In 1995, the vessel underwent another name change. This time, she was renamed Virgin Steel, which would be the name of the vessel until 1997, when she was renamed back to her original name.

In January 2001, the vessel was sold to Sasha Lee Inc. and was renamed Sasha Lee. Her homeport was changed to New Bedford, Massachusetts as well. As a result of this change, the vessel was converted into a stern trawling vessel. Two steel net drums that were 7 ft in diameter were installed on the stern along with the walkways on both the port and starboard side of the vessel being closed off. Another modification that was done was the extension of the bulwark on the aft deck, which was done to provide the crewmembers with protection from the elements.

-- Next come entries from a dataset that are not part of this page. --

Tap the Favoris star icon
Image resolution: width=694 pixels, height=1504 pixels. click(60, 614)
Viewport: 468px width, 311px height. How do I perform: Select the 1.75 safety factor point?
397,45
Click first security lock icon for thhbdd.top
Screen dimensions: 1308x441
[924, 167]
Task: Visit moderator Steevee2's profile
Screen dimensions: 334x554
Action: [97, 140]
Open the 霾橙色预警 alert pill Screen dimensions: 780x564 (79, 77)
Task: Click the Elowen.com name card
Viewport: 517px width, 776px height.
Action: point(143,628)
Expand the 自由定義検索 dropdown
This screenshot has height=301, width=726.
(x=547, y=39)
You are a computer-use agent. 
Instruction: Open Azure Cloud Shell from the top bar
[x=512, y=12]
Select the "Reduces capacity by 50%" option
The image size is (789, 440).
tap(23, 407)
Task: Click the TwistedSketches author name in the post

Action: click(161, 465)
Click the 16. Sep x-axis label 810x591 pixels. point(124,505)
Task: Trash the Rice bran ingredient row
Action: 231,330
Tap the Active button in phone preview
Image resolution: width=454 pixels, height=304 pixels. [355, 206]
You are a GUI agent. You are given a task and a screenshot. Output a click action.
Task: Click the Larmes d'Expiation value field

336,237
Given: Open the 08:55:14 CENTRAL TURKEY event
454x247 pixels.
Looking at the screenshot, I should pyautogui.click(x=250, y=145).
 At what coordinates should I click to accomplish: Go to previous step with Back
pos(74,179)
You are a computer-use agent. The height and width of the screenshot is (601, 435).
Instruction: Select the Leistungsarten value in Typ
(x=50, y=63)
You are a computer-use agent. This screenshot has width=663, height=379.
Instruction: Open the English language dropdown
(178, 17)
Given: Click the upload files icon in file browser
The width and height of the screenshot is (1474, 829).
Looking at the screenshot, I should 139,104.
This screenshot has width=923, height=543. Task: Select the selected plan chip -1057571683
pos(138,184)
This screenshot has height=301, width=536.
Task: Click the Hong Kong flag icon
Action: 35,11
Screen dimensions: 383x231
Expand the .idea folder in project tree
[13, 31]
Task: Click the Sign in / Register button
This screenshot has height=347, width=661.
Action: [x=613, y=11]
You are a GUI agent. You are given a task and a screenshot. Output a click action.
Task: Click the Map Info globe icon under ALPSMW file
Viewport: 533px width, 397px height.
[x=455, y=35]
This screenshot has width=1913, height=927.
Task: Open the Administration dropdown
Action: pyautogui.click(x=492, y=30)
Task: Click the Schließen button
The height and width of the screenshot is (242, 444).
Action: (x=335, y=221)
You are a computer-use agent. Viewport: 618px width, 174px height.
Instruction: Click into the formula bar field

Over the years, more changes were done to the vessel, which included the diameter of the net reels being extended for the usage of larger nets. Two bins that were filled with fishing equipment were added to the top deck. Lastly, the other recorded changes include the addition of another cargo boom and more rigging and fishing gear being stored on the vessel's working deck.

=== Arrest of Carlos Rafael ===
Main page: Carlos Rafael

In February 2016, Carlos Rafael, the owner of Sasha Lee Inc. and nine other fishing companies was arrested by federal agents and, in May, was charged on 27 counts, including but not limited to: conspiracy, cash smuggling and falsifying federal records. Rafael later plead guilty in March 2017 and was sentenced to 46 months in prison.

In a notice sent to the email addresses of Carlos Rafael's companies on 10 January 2018, its stated that Sasha Lee Inc. used Sasha Lee to violate the Magnuson-Stevens Act. The company also received a notice of the vessel's permit, Greater Atlantic Federal Permit 330795 being subject to revocation.

On August 19, 2019, NOAA fisheries announced the settlement agreement between Rafael and the federal government, which stated that Rafael was forced to sell his fishing vessels and permits by 31 December 2020. He also had to permanently suspend all commercial fishing operations, with the exception of scalloping, by 31 December 2019. By 31 March 2020 Rafael had to permanently cease all scalloping operations as well.